(AVAILABLE DATA)
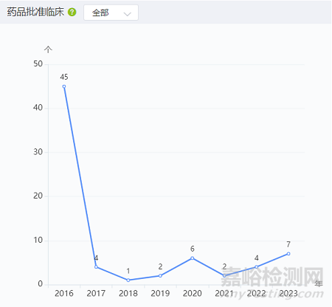The image size is (332, 307).
Task: Click the green question mark help icon
Action: coord(72,12)
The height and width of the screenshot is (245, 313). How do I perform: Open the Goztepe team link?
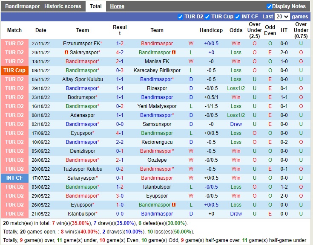click(157, 160)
(End AVAILABLE DATA)
[TASK DESCRIPTION]
Leave every picture out and copy precisely the lines from the one containing "The height and" through the last line of the data above, both ends included.

[PROBLEM SOLUTION]
The height and width of the screenshot is (245, 313). How do I perform: Open the Goztepe team link?
click(157, 160)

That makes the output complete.